For this lab, you may train models however you’d like! The only rules are:

Probability Model:

  • Models must start from the given training data, unmodified.
    • Importantly, the types and shapes of X_train and y_train should not be changed.
    • In the autograder, we will call mod.predict(X_test) on your model, where your model is loaded as mod and X_test has a compatible shape with and the same variable names and types as X_train.
    • We assume that you will use a Pipeline and GridSearchCV from sklearn as you will need to deal with heterogeneous data, and you should be using cross-validation.
      • So more specifically, you should create a Pipeline that is fit with GridSearchCV. Done correctly, this will store a “model” that you can submit to the autograder.
  • Your model must have a fit method.
  • Your model must have a predict method that returns numbers.
  • Your model must have a predict_proba method that returns numbers.
  • Your model should be created with scikit-learn version 1.4.0 or newer.
  • Your model should be serialized with joblib version 1.3.2 or newer.
    • Your serialized model must be less than 5MB.

Novelty Detector:

  • Models must start from the given training data, unmodified.
    • Importantly, the types and shapes of X_train and y_train should not be changed.
    • In the autograder, we will call mod.predict(X_test) on your model, where your model is loaded as mod and X_test has a compatible shape with and the same variable names and types as X_train.
  • Your model should be created with scikit-learn version 1.4.0 or newer.
  • Your model should be serialized with joblib version 1.3.2 or newer.
    • Your serialized model must be less than 5MB.

While you can use any modeling technique, each lab is designed such that a model using only techniques seen so far in the course can pass the checks in the autograder.

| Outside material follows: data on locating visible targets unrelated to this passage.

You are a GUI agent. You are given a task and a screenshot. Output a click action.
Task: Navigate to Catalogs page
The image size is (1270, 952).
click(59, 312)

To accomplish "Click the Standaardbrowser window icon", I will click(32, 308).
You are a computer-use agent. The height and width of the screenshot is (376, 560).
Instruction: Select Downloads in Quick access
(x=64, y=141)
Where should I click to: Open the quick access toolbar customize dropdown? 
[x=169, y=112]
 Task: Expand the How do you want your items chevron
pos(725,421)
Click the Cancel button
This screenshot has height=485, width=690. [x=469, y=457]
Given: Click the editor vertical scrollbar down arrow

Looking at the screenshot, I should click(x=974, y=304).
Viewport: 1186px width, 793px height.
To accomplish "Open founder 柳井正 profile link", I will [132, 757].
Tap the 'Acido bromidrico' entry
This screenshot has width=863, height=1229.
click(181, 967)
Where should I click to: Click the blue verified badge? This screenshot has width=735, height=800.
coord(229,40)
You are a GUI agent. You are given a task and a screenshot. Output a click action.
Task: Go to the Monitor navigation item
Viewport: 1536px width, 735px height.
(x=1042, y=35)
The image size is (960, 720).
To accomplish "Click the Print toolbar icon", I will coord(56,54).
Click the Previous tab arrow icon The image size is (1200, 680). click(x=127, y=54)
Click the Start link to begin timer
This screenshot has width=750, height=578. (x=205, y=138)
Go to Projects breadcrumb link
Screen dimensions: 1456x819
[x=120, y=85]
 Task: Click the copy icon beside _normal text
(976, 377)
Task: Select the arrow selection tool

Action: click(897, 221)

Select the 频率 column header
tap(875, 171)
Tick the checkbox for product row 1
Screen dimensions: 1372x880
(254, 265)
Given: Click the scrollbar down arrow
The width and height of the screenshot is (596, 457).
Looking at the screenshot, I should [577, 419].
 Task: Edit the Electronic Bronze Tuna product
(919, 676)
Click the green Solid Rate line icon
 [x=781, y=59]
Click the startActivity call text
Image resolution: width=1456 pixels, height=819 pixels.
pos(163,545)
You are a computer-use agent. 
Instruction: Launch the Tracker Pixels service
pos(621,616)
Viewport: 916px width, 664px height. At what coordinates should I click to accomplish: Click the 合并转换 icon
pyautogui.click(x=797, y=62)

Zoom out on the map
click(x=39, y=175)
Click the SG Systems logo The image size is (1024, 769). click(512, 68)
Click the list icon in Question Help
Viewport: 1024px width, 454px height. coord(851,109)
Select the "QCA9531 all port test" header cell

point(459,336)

To obtain the maximum points via the autograder, your model performance must meet or exceed:

Test ECE: 0.075
Test MCE: 0.135
Test Proportion Novel: 0.05
Production ECE: 0.075
Production ECE: 0.135
Production Proportion Novel: 0.05

The production data is data that will mimic data that is passed through your model after you have put it into production, that is, it is being used for the stated goal within the scenario of the lab. As such, you do not have access to it. You do however have access to the test data.

Model Persistence

To save your models for submission to the autograder, use the dump function from the joblib library. Check PrairieLearn for the filename that the autograder expects.

Because the models for this lab could be quite large, consider using the compress parameter to the dump function!

Discussion

As always, be sure to state a conclusion, that is, whether or not you would use the model you trained and selected for the real world scenario described at the start of the lab! If you are asked to train multiple models, first make clear which model you selected and are considering for use in practice. Discuss any limitations or potential improvements.

Additional discussion topics:

  • If you tried to use this model as an MLB coach, which variables would you ask the pitcher to modify to induce a swing? Why?

When answering discussion prompts: Do not simply answer the prompt! Answer the prompt, but write as if the prompt did not exist. Write your report as if the person reading it did not have access to this document!

Template Notebook

Submission

Before submission, especially of your report, you should be sure to review the Lab Policy page!

On Canvas, be sure to submit both your source .ipynb file and a rendered .html version of the report.